It may or may not be significant that the COAS stopped off in Saudi Arabia on his way back from the Muscat powwow on Afghanistan. And thought it may please certain elements to believe that this was nothing more than a sit down chat to discuss what to do about Nawaz, this likely wasn’t the case. More’s the pity.
Things are heating up in the Saudi backyard and here in ours, too. The Riyadh-led war of aggression in Yemen is still ongoing, as is the kingdom’s efforts to isolate and choke Qatar. Yet most importantly for Pakistan is the Saudi announcement that it plans to join CPEC. And it is here that we should tread carefully. For we both know full well that such a move has nothing to do with returning the favour of the three million or so Pakistanis, whom Riyadh claims are contributing to the kingdom’s economy; and who, in reality, are treated largely as cheap and disposable labour. No, CPEC is about profiting from trade routes in the scramble to ‘own’ the extended region’s natural resources.
Yet that is not all, at least not from the Saudis’ perspective. For them, it is about regional hegemony. And as a close US ally, it is about trying their best to make sure that Iran and Russia don’t get a free slice of the CPEC pie. The kingdom has long had its own battle with Tehran for Middle Eastern supremacy, one that Pakistan — home to the world’s second largest Shia population after Iran — has for the most part managed to avoid. Indeed, Islamabad has gone out of its way this year to repeatedly reassure Tehran of its commitment to brotherly ties given prevailing suspicions that the Saudi-led and US-backed Islamic Military Alliance is an anti-Shia bloc with a mandate to target Iran. Indeed, the question of Iranian proxies is what provoked Riyadh’s disproportionate attack on Yemen, one of the poorest nations in the world.
And then there is Russia.

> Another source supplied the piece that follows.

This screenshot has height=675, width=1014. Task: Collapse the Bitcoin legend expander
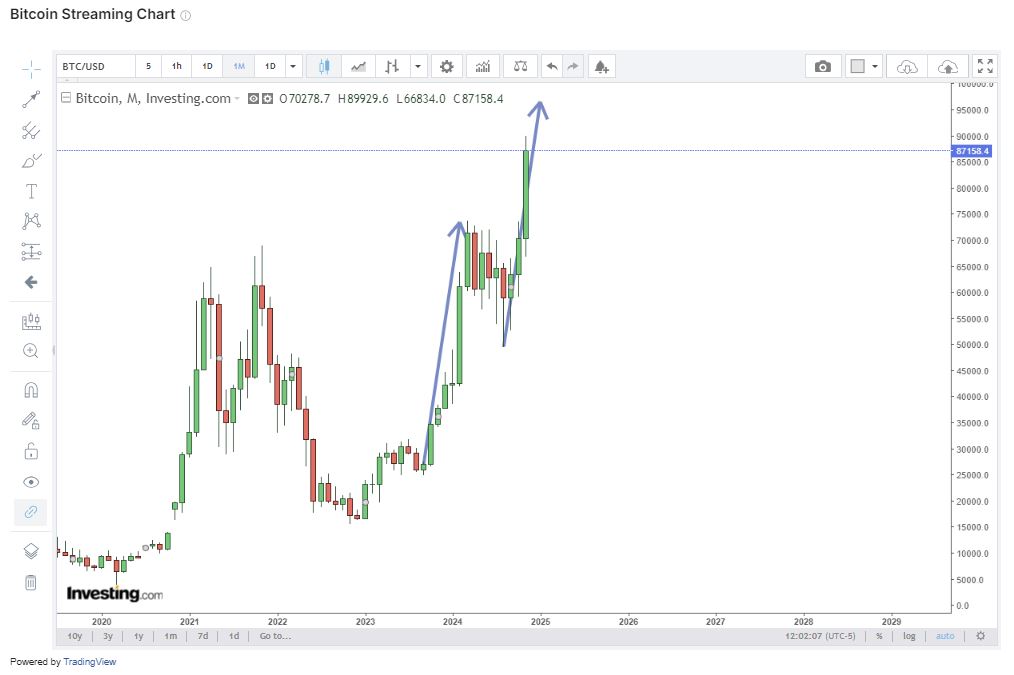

Whom the Taliban have said, in a move designed to taunt Donald Trump, is funding its war against US and NATO forces in Afghanistan by supplying them with free fuel. Here, too, it is in the American interest to counter Moscow, which has proved time and again to be on the wrong side of the fight against ISIS in Syria. Though, of course, President Putin, too, wants to see the terror group defeated. Indeed, he stole the show in Damascus when he secured a tripartite Russian-Iranian-Turkish agreement on final de-escalation zones last month. And in increasing recognition of Moscow’s growing influence in the Middle East — Israel had a not so quiet word with it about not tolerating an Iranian presence in Syria; leaving Saudi Arabia well and truly out in the cold. In fact, it is now being said that the Russians are going the way of the Americans in terms of not pulling out. Meaning that Putin has done a deal with al-Assad, whereby he gets to keep his military airbase in Syria for the next 50 years or so. Not bad going. So, we can’t help but wonder whether the bromance with Trump was nothing but a summer jam, after all. And whether CPEC will be the next battleground as this Great Game enters into a new chapter. *
Published in Daily Times, October 19th 2017.